Auf der Zugspitze (es war 1971) war ich nicht glücklich. Ich wollte ein Eis, und das gab es damals dort oben nicht. Die blöden Bemerkungen von allen Leuten, ich sei doch umringt von Eis, gingen mir schrecklich auf die Nerven, vor allem, weil doch jedem klar sein müsste, dass ein Kind nicht «gefrorenes Wasser», sondern ein Langnese-Super-Eis-Am-Stiel will. Heutzutage gibt es 40 Kioske mit allen Arten von Eis – von Langnese bis Mövenpick, vom veganen Bio-Eis bis zum Chemieprodukt. Aber vor jedem Kiosk ist eine Schlange von 340 Leuten…

Und Venedig?
Ich traf neulich eine Taube, die jetzt auf dem Dach einer Industrieruine in Castrop-Rauxel wohnt. Sie gehörte zu den Stars unter den Markusplatz-Tauben, ja, sie hatte es sogar einmal auf das Cover des Times Magazin geschafft, aber sie hatte die vielen Leuten auf der Piazza San Marco nicht mehr ausgehalten.

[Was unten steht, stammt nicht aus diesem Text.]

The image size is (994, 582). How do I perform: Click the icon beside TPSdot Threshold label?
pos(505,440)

Massentourismus, wohin man schaut.
Und es sind längst nicht nur Paris, Barcelona, Venedig und die Alpen, die hier Probleme haben, nein, es kann jeden beliebigen Ort treffen. Es genügt, dass irgendein Inder, Chinese oder Japaner ein Foto hochlädt, von der Kläranlage von Remseck, vom Rathaus von Esbjerg. Und wenn der Inder, Chinese oder Japaner 1000000 Follower hat. (in Worten: eine Million), dann sehen eben so viele Leute die Kläranlage von Remseck oder das Rathaus von Esbjerg und wollen dahin. Und jede und jeder hat natürlich wieder seine eigenen Follower…

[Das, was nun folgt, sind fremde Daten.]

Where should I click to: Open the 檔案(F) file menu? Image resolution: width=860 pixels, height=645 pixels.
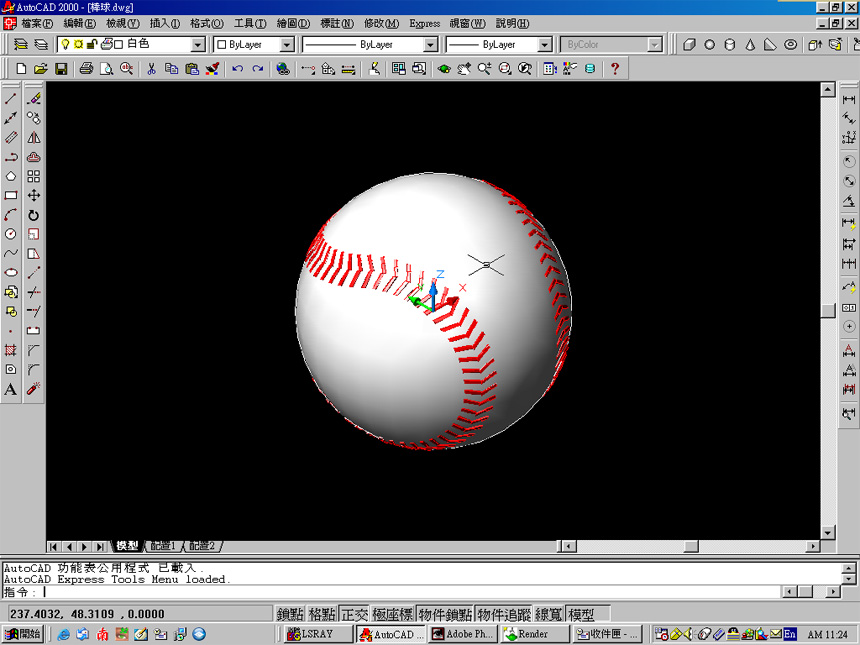37,23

Die kleine Gemeinde Bottingen (AG) hat nun eine ganz eigene Strategie gefunden, nachdem man Dinge wie Eintritt überlegt hatte – aber der Eintritt bringt ja auch in Venezia nix.
Bottingen besitzt nämlich einen kleinen, überaus schönen und pittoresken und malerisch gelegenen Wasserfall. Und damit dieser kleine, überaus schöne und pittoreske und malerisch gelegene Wasserfall, der bislang ein Geheimtipp ist, das auch bleibt, haben die Bottinger eine schöne Idee gehabt: Der Wasserfall wird zur Digital-Detox-Zone.
Um den kleinen, überaus schönen und pittoresken und malerisch gelegenen Wasserfall wird ein Zaun mit einem enormen und gewaltigen Störsender gebaut. Der Störsender verhindert nicht nur jede Internetverbindung – das sowieso – sondern legt auch alle elektronischen Geräte lahm.
Mit diesem Trick schlagen die Bottinger zwei Fliegen mit einer Klappe, sie fangen (wie die Italiener sagen) zwei Tauben mit einer Bohne oder töten (so sprechen ganz hässlich die Briten) zwei Vögel mit einem Stein.

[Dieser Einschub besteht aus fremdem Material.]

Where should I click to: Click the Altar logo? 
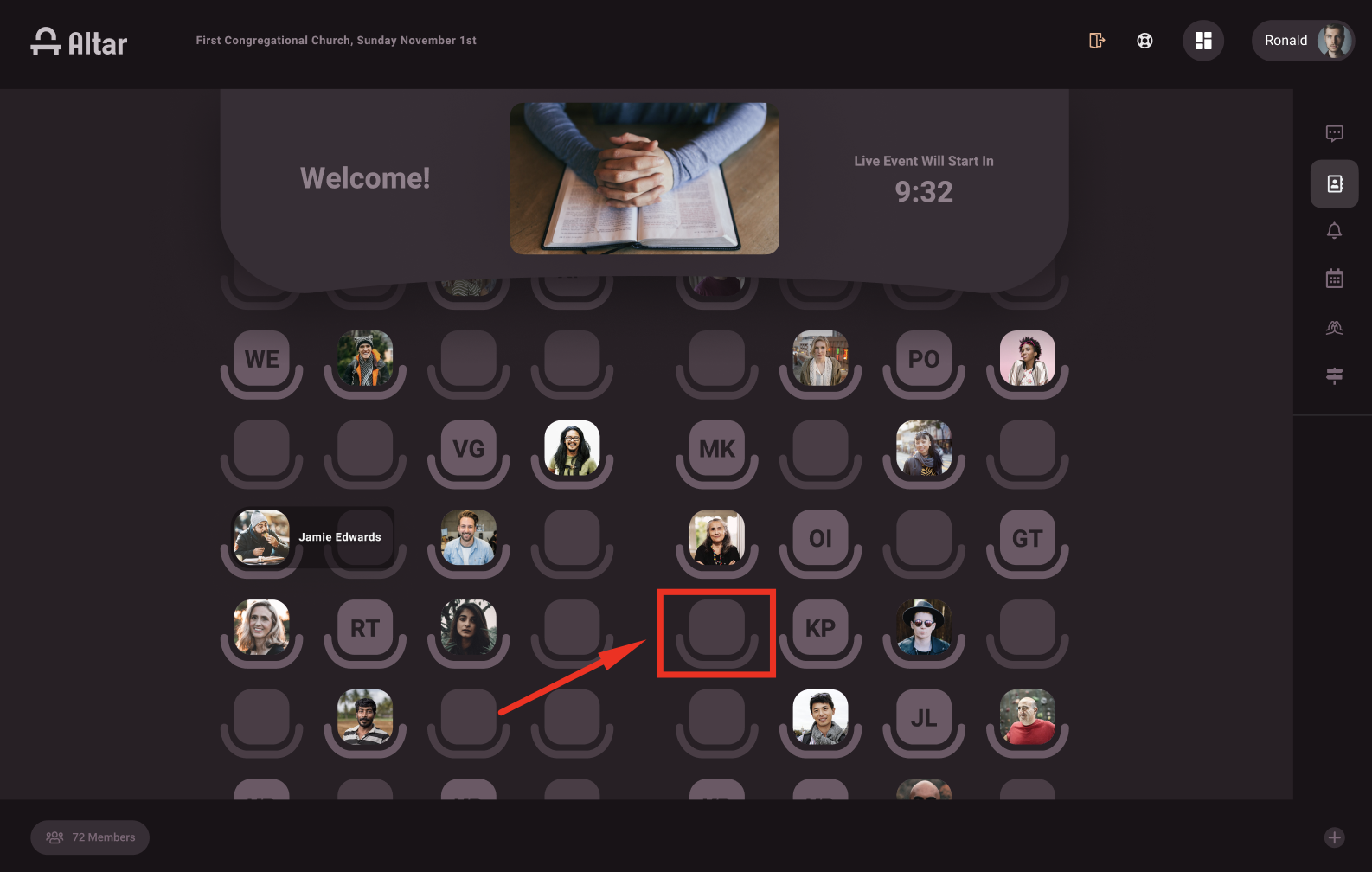pyautogui.click(x=79, y=42)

Und die beiden Fliegen (deutsch), Tauben (italienisch), Vögel (englisch) sind:
Man kann am kleinen, überaus pittoresken und malerischen Wasserfall ein paar Stunden un-elektronisches Glück geniessen, nichts piept, nichts brummt, nichts rattert, Digital Detox vom Feinsten. Hier geniesst man Ruhe. Ruhe vor Facebook. Ruhe vor Instagram. Ruhe vor X. Ruhe vor WhatsApp.

Die zweite Fliege, die zweite Taube, der zweite Vogel ist:
Da man keine Fotos, kein Video machen kann, kann man auch niemand auf diesen Ort aufmerksam machen. Man kann keine 10000000 Leute an diesen Ort locken.
Gut.
Man könnte zeichnen; aber wenn man eine Zeichnung veröffentlicht, dann würde jedermann behaupten, man habe die Bottinger Kaskade einfach erfunden.

Man könnte auch schreiben. Aber wer liest heutzutage noch Texte? OK. Sie tun das gerade. Aber auch wenn sich die Anzahl meiner Leserinnen und Leser sich immer mehr steigert, sie liegt immer noch im vernachlässigbaren Bereich – in Internet-Dimensionen. Ich kann also von allen möglichen Orten schreiben, ich werde nicht schuld sein, wenn in X die Parkplätze ausgehen und in Y die Hotelbetten.
Nein. Trotz Zeichnen und Schreiben ist die Bottinger Methode genial.

Ich bin froh, dass ich im Louvre schon vor dem Leonardo gestanden bin.
Ich bin froh, dass ich an einem lauen Sommerabend über die Ramblas geschlendert bin.
Ich bin froh, dass ich auf der Zugspitze von Eis umgeben war – auch wenn es nicht das Eis war, dass ich mir vorgestellt hatte.
Ich bin froh, dass ich auf dem Markusplatz schon Tauben gefüttert habe.
Jetzt mache ich um alle diese Orte einen Bogen

Ich bin froh, dass ich meine geheimen, privaten, Traumplätze habe. Und die kommen nicht ins Internet. Sonst wären sie ja nicht mehr privat und geheim. Und keine Traumplätze mehr.